Since Clooney has been outspoken about his support of Barack Obama, I wonder whether he agrees with the view that the Clintons have been fighting dirty. “They have upped the ante and have made it difficult if they were to have a dual ticket so, yes, I suppose that means in some ways they have.
“But, at the end of the day, not too much damage is done – it’s probably nothing more than he would have gotten from the Republicans – so it might as well come out now. I think it would cause an awfully big rip in the Democrats if he isn’t the nominee.”
Was it an easy choice for you? “From the very beginning.” Why not her? “First of all, it wasn’t ‘not her’, it was him. I’m a friend of Bill and Hillary’s and I like her very much, but Barack Obama is that person who comes around very rarely. He’s just spellbinding.”

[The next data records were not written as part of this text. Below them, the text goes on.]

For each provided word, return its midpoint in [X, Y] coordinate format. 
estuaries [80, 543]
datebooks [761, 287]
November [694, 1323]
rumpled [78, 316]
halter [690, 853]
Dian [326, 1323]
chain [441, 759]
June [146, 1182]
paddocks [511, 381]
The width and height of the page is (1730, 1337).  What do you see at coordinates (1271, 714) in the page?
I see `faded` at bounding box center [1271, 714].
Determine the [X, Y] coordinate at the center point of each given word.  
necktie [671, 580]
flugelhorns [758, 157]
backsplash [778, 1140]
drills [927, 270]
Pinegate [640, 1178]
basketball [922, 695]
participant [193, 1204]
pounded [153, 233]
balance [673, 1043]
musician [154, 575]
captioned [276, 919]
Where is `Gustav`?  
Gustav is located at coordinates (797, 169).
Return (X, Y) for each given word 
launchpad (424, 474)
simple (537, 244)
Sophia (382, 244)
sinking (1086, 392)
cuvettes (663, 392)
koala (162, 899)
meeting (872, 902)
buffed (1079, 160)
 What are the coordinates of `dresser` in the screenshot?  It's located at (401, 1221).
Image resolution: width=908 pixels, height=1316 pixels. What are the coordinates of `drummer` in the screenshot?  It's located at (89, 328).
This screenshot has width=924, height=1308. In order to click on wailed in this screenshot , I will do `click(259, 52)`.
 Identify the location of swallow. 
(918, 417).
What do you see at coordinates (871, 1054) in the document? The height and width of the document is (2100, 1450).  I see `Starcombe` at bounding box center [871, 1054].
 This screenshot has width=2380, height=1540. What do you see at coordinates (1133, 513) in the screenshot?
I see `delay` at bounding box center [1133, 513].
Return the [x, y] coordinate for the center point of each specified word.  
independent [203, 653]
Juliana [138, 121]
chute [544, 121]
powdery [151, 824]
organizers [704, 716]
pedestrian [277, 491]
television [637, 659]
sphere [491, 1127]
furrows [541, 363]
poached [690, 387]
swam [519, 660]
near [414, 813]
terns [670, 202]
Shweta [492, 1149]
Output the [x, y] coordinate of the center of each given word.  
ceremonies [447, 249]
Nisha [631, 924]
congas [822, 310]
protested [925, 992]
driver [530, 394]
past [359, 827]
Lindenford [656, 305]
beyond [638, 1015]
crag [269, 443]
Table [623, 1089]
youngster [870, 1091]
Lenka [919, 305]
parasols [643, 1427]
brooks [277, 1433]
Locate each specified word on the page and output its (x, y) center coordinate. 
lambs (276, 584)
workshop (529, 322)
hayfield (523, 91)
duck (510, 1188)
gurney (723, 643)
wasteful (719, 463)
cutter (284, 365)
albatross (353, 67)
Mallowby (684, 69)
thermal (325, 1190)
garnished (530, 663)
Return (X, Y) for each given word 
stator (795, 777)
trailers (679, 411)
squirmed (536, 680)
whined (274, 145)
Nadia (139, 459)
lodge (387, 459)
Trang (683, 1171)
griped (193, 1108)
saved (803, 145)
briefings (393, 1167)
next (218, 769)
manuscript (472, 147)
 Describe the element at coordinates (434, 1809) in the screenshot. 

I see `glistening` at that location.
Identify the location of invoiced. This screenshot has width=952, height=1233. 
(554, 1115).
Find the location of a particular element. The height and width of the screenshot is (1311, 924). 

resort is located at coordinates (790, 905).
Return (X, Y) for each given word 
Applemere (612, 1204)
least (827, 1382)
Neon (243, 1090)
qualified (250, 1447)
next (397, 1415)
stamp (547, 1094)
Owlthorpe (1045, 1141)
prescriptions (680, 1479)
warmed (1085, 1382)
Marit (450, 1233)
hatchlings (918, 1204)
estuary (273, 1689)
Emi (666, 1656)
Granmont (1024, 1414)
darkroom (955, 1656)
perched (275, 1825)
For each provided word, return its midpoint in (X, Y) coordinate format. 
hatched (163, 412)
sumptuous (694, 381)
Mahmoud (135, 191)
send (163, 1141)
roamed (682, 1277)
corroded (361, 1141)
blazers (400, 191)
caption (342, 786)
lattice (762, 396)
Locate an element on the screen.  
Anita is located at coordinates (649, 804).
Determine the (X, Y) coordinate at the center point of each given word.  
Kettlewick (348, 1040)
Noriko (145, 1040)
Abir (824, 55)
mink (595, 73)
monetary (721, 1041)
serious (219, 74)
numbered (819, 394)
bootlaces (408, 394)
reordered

He mentions that he was talking recently about the state of America with his father – the only reason that Clooney doesn’t mention his mother is that she hates being talked about, but she’s a former beauty queen who was also mayor of Augusta – when the Clooneys Snr and Jnr decided that all was not doom and gloom.
“My father and I were saying that we’ve been lucky as a country historically. When we needed a constitution – something which has to be really well-handled – we had Thomas Jefferson. Then we had a civil war, which could have destroyed the country, and there was Lincoln. With the Depression, we had Roosevelt. The Cuban missile crisis was the closest we’ve ever come to a nuclear holocaust and there was Kennedy. These are some of the greatest leaders of our time, and then we had 2001 and got unlucky. And, listen, I can’t believe that Bush is an evil man – I just think he wasn’t equipped. But maybe 2001 or September 11 wasn’t that moment – although they were two of the biggest moments in our country’s history – but now that our economy is in the tank, our face across the world is probably at its most blemished, our country has been assailed, the fact that we don’t necessarily adhere to the Geneva Convention… maybe in terms of that moment when you absolutely need someone to lead, not manage the country, maybe it’s now.
“Because here’s the thing that’s sort of astonishing. Even at the time of the civil rights movement or Vietnam – when kids actually had something to lose – they still didn’t show up at the polls. But you know what? They’re voting right now like you cannot believe. So maybe this is that moment where, for the first time in our history, kids are going to understand that they have to take the reins of our country and that may be why Barack Obama is around right now.”
Time’s up. I try, unsuccessfully, to coax Clooney into doing a duet with me and warble those lines from O Brother – “Let’s go down to the river and pray” – but he says that his voice is so bad that they cut it out of the movie. “My father, he had an album. My aunt, she could sing. My mother cannot sing at all. She screwed it up for me.” Well, I say, as he is walking out of the door, I’m sure I’ll see you again one day. “Yes, you will,” he pokes his head back and does the Swooney grin, “because I’ll be your stalker.”